Artificial Intelligence has a measurement problem

Artificial Intelligence has a measurement problem
(File Photo)
SAN FRANCISCO: There's a problem with leading artificial intelligence tools such as ChatGPT, Gemini and Claude: We don't really know how smart they are. That's because, unlike companies that make cars or drugs or baby formula, AI companies aren't required to submit their products for testing before releasing them to the public.
Users are left to rely on the claims of AI companies, which often use vague, fuzzy phrases like "improved capabilities" to describe how their models differ from one version to the next.
Models are updated so frequently that a chatbot that struggles with a task one day might mysteriously excel at it the next. Shoddy measurement also creates a safety risk. Without better tests for AI models, it's hard to know which capabilities are improving faster than expected, or which products might pose real threats of harm.

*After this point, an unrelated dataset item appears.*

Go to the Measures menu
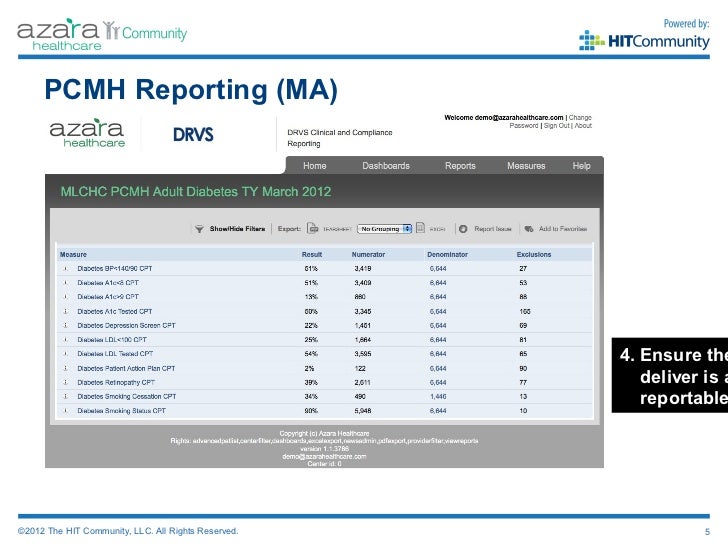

In this year's AI Index - a big annual report put out by Stanford University's Institute for Human-Centered Artificial Intelligence - the authors describe poor measurement as one of the biggest challenges facing AI researchers. "The lack of standardized evaluation makes it extremely challenging to systematically compare the limitations and risks of various AI models," said editor-in-chief, Nestor Maslej.
Screenshot 2024-04-21 053140

For years, the most popular method for measuring AI was the Turing Test - an exercise proposed in 1950 by mathematician Alan Turing, which tests whether a computer program can fool a person into mistaking its responses for a human's. But today's AI systems can pass the Turing Test with flying colors, and researchers have had to come up with harder evaluations.

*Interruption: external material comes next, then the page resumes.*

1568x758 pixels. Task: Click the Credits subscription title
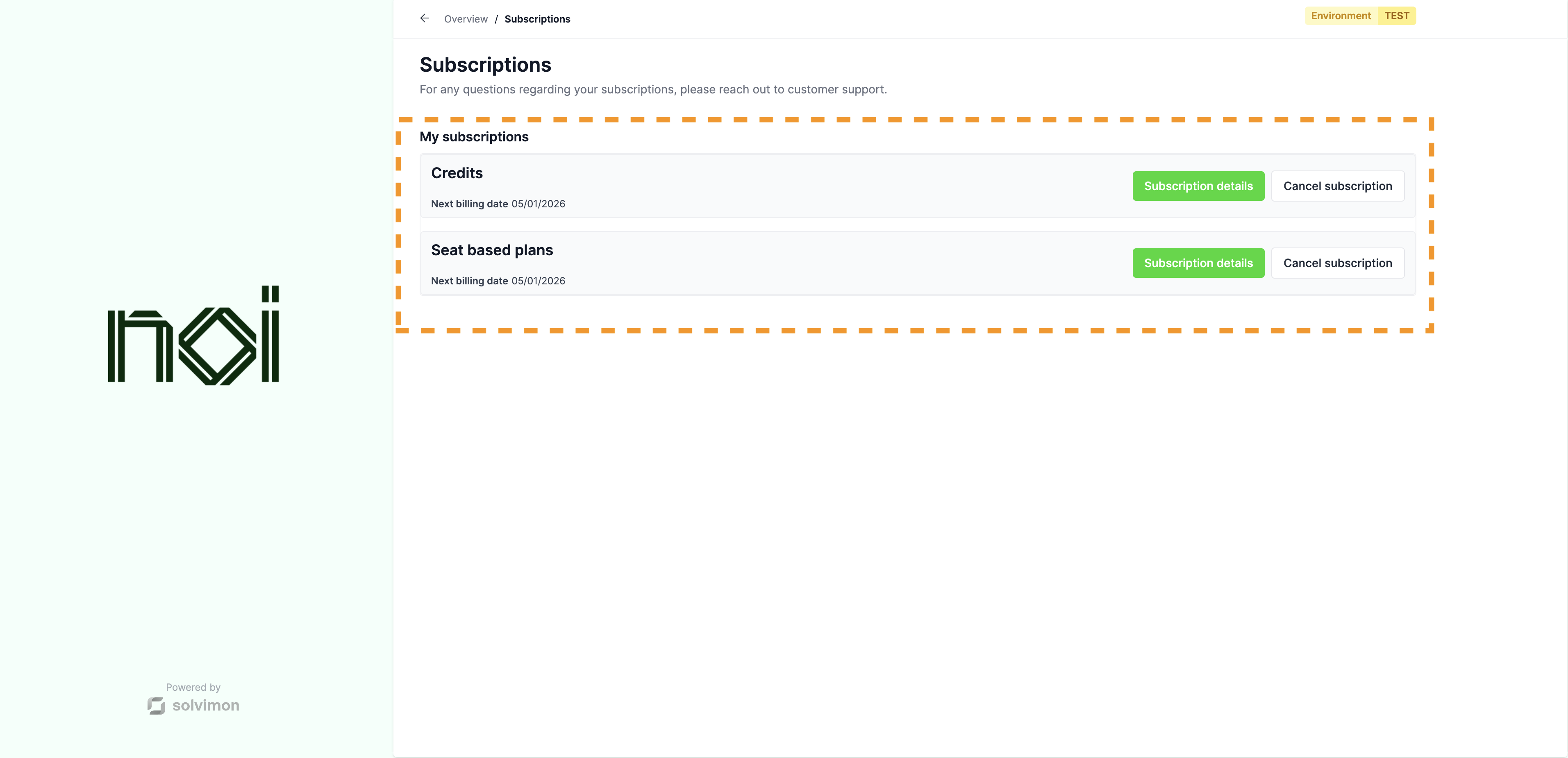click(457, 173)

One of the most common tests given to AI models today - the SAT for chatbots, essentially - is a test known as Massive Multitask Language Understanding, or MMLU.

The MMLU, which was released in 2020, consists of a collection of roughly 16,000 multiple-choice questions covering dozens of academic subjects, ranging from abstract algebra to law and medicine. It's supposed to be a kind of general intelligence test - the more a chatbot answers correctly, the smarter it is.

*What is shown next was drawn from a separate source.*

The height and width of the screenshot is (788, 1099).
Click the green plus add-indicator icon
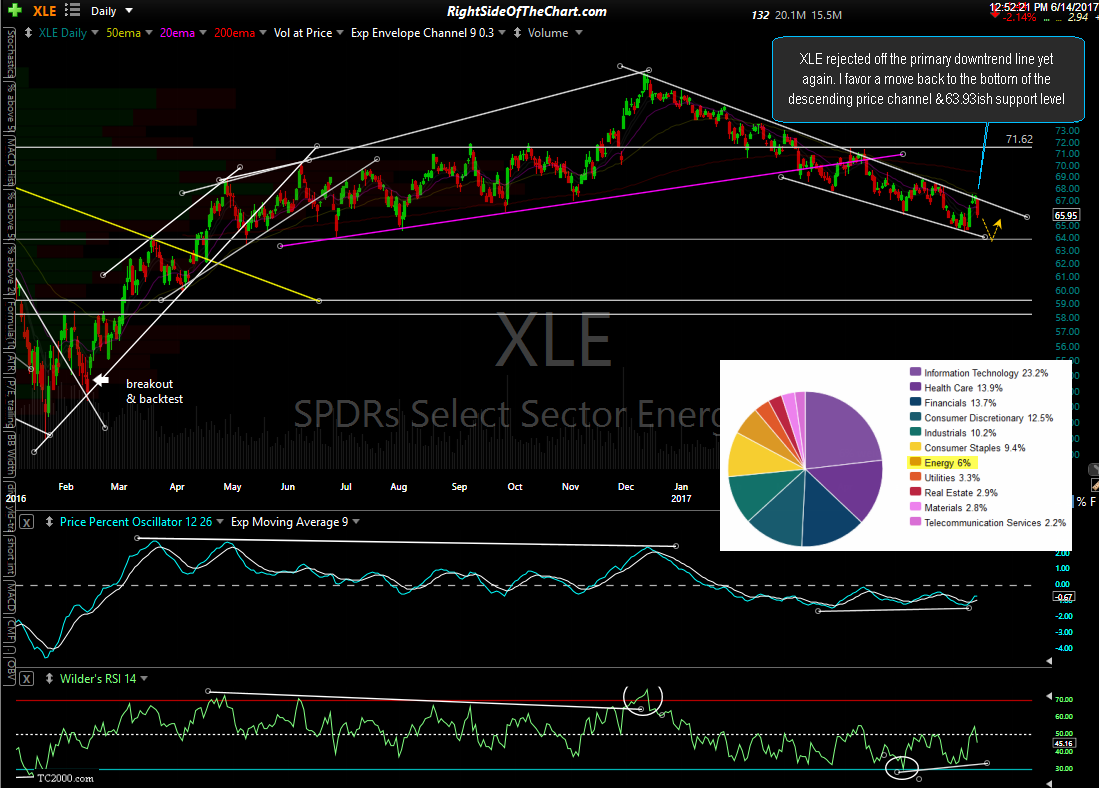click(9, 11)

It has become the gold standard for AI companies competing for dominance. (When Google released its most advanced AI model, Gemini Ultra, earlier this year, it boasted that it had scored 90% on the MMLU - the highest score ever recorded.)
Dan Hendrycks, an AI safety researcher who helped develop the MMLU while in graduate school at the University of California, Berkeley, said that while he thought MMLU "probably has another year or two of shelf life," it will soon need to be replaced by different, harder tests. AI systems are getting too smart for the tests we have now, and it's getting more difficult to design new ones.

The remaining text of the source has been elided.